A contractor stated, “Our primary use of ‘green’ is to meet the owner requirements for LEED certification. Green still equals added cost, so competitive requirements mandate that we minimize use [of green products] to remain competitive.” Another respondent said, “There’s a lot of greenwashing for things that don’t ever see a suitable return. Higher prices are not a good thing in this economy.”
Others saw the positive in green interior products. “With what I have experienced thus far, the indoor air quality that evolves from the use of low-VOC and green products produces a more healthy workplace,” said one respondent. Said another, “As more owners, occupants, and the public become knowledgeable about the subject, the demand will increase for truly green products.” Yet another said, “Manufacturers are getting better at documenting their products. Many more products to choose from.”

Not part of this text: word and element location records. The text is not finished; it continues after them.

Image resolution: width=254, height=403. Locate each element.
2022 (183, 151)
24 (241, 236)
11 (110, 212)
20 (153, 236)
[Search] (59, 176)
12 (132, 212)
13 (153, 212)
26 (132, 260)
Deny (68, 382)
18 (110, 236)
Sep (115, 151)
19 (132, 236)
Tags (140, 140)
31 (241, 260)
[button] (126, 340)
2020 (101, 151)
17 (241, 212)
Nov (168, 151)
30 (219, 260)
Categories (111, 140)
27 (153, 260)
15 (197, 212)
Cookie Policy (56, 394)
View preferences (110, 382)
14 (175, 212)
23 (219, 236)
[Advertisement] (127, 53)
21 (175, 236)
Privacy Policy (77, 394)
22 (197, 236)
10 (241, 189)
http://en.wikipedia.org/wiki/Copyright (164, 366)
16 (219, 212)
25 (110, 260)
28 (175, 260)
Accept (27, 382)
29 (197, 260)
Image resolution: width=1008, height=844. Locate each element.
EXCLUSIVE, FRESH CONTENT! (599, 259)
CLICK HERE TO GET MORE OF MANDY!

Still, some said they felt overwhelmed. “Multiple industry standards for green products confuse the issue,” said one. “Too much emphasis on marketing green. What ever happened to good products at a good price?” said another.
“[I] wish there were more people in the industry who were truly interested in sustainable design rather than getting LEED points,” said one wishful thinker. “I have had LEED consultants actually take out sustainable design requirements from a project because they wouldn’t get LEED credit!” Said another, “We just need to get back to basic quality design and construction.” Yet another said, “Performance is more important than ‘green’ qualities.”
One respondent summarized many of these concerns: “I’m all for going green, but not at the expense of quality and durability, and I want to know the claims, considering all the impacts of manufacturing, transporting, etc. If it takes twice as much paint, then the manufacturing costs and transportation costs are doubled, as well as the VOCs. Is that factored into the calculations when trying to see how green a product really is?”